• _OBJETIVO DEL EJERCICIO_: Según el fragmento citado, ¿en qué museo se presentó la exposición L’Oeuvre du XXe Siècle?

Si las relaciones políticas entre Estados Unidos y Francia fueron en ocasiones difíciles a lo largo
de la Guerra Fría, justo es decir que el conocimiento de la cultura del otro a medida que se
desarrollaba, a pesar de algunos esfuerzos de Mathieu y Tapié, nunca fue demasiado bueno
(pag 51).
Sin embargo, convencer al público francés de la importancia que tenía la nueva exuberancia
del arte en Norteamérica fue algo particularmente difícil, porque si bien la propaganda
norteamericana antisoviética ya se desplegaba en Francia desde 1947, se desarrolló
simultáneamente una ola de antiamericanismo. El terreno francés no era especialmente fértil
para tal propaganda, toda vez que los comunistas franceses y sus aliados culturales nunca
habían dejado pasar la ocasión de vilipendiar el grosero estilo de vida norteamericano y su
régimen opresivo con las minorías y los desfavorecidos. Para contrarrestar las suspicacias de
los franceses, el Congreso Americano por la Libertad Cultural organizó en París, en 1952, un
importante festival cultural. Sin embargo, el principal acontecimiento fue la presentación en el
Musée d’art moderne de la ville de París de la exposición titulada L’Oeuvre du XXe Siècle, una
prestigiosa muestra con la cual se quiso demostrar al público francés, bastante experto, que
todas las grandes obras de arte, del impresionismo a Picasso, se crearon y solo se pudieron
crear en un ambiente liberal, del estilo del que defendía Estados Unidos. James Johnson
Sweeney escogió para la muestra una serie de obras maestras modernas que, con suerte, el
público francés no había visto a menudo, ni siquiera recientemente, y los artistas rechazados
por el comunismo volvieron a ser objeto de un despliegue muy visible: Duchamp, Chagall,
Rousseau, la vanguardia rusa, etc. La prensa francesa en general se mostró impresionada (pag
52).

• _DATOS PROPORCIONADOS_:
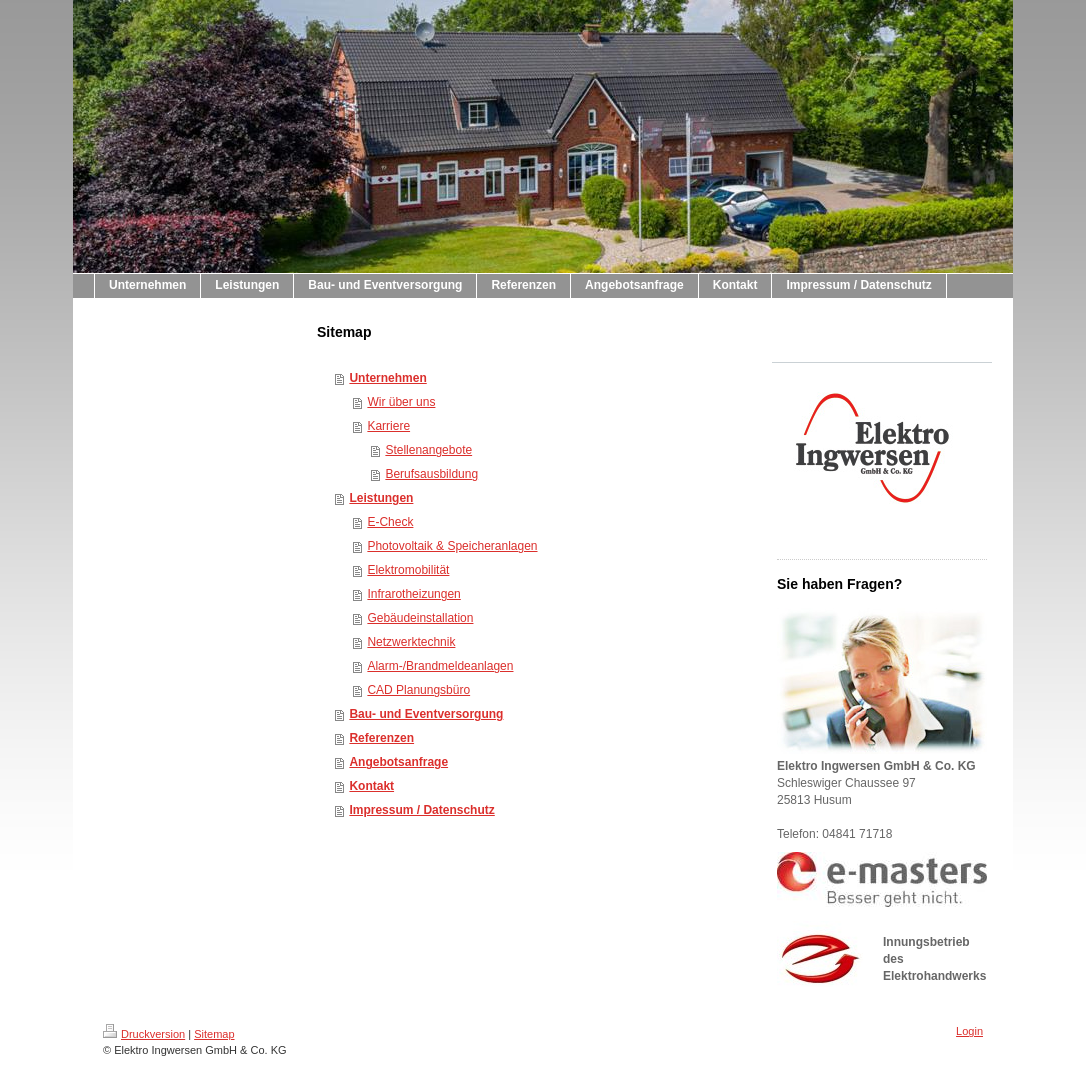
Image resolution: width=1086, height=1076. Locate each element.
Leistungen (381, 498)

--

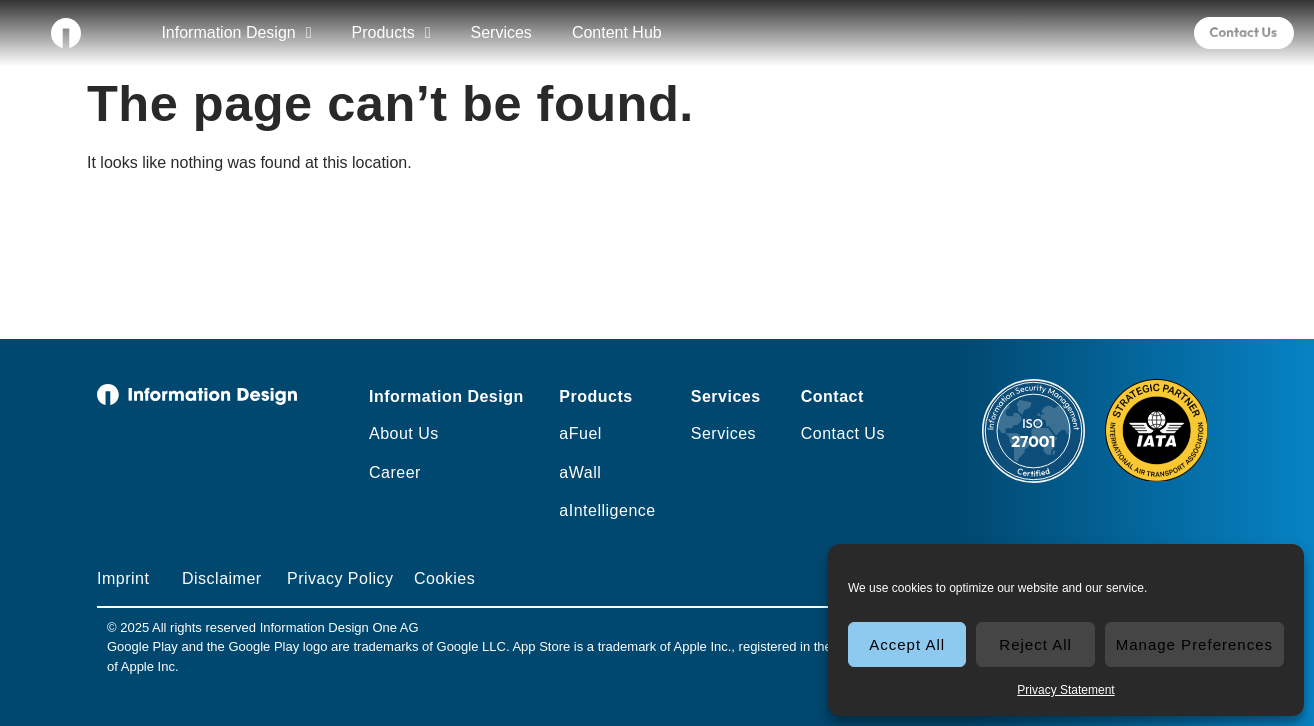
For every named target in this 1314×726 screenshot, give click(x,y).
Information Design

• _RESPUESTA ESCRITA_: En el Musée d’art moderne de la ville de París.